Once you have the right mortgage lender, make sure you at least get a pre-approval. Pre-qualifications are only a guess based on what you tell the lender and are no guarantee, whereas a pre-approval will give you a better idea of how big a loan you qualify for. The lender will actually pull your credit and get more information about you. However, you could even take it one step further by getting an actual approval before you start home shopping. That way, when you're ready to make an offer, it will make the sale go much quicker. Besides, your offer will look more appealing than other buyers since your financing is guaranteed.
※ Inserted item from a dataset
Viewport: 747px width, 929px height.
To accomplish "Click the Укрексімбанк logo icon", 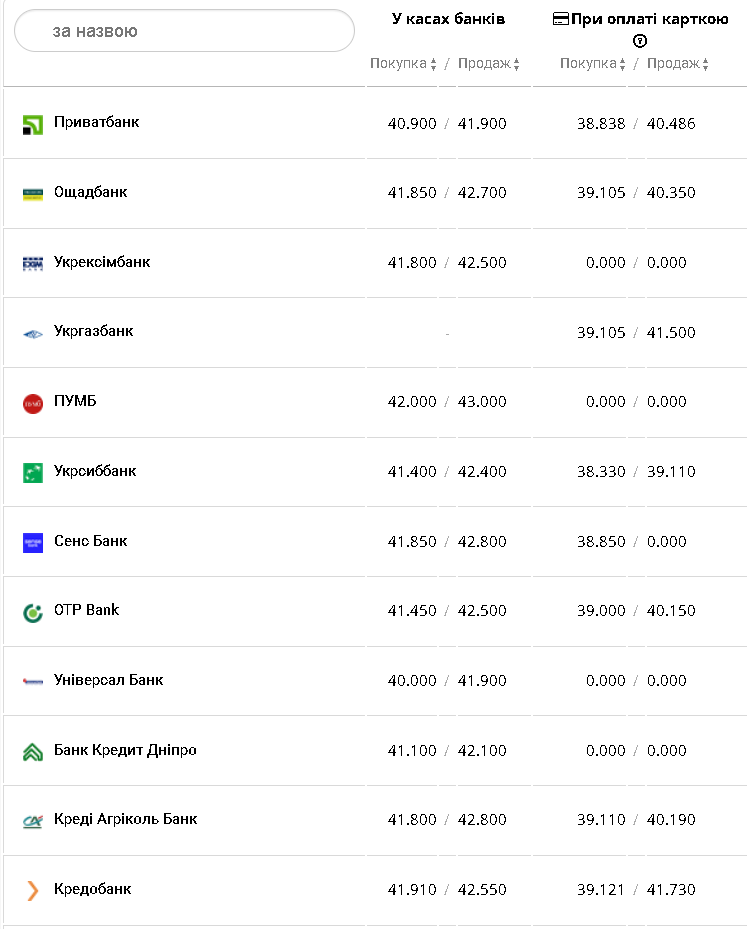I will 33,263.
Here is what you need to understand about New York City real estate
Cooperatives and Condominiums
New York is a city comprised mainly of cooperative and condominium apartments with a smaller selection of private homes, called townhouses or brownstones. Most important is understanding the differences between the two types of apartments you will find in Manhattan.
Structure of a Cooperative
Cooperatives are not a new concept, although they seem to be a type of ownership that is more common in New York City than elsewhere in the United States. In New York City, 85% of our apartments available for purchase are in cooperative buildings, while 15% are in condominiums. This means two very simple things to potential buyers in New York City:
- There is more inventory to choose from if the buyer includes co-ops into the mix of properties, and
- Prices are, in general, more attractive for cooperatives — simple supply and demand.
An apartment corporation owns cooperatives. Individual tenants do not actually own their apartments as they would in the case of real property. One owns shares in the corporation, which entitles them to a long-term proprietary lease. The corporation pays the total amount of the building’s mortgage (importantly, a cooperative may have an underlying mortgage on the entire building, whereas a condominium must be owned outright), real estate taxes, employee salaries, and other expenses for the upkeep of the building. The tenant-owner, in turn, pays a share of these expenses as determined by the number of shares the tenant owns in the corporation. Share amounts are dictated by apartment size and floor level.
Considerations When Buying A Co-op
- The tenant-owners have the right to approve or disapprove of any potential owner. The Board of Directors, which is elected by all of the tenantowners of the co-op, interviews all prospective owners. They have the responsibility of protecting the interests of their fellow tenant-owners by selecting well-qualified candidates.
- The quality of services and the security of the building are kept at high standards.
- Portions of the monthly maintenance are tax deductible. Each building has its own tax structure, but all co-ops offer a tax advantage. Shareholders can deduct their portion of the building’s real estate taxes, as well as the interest on the building's mortgage.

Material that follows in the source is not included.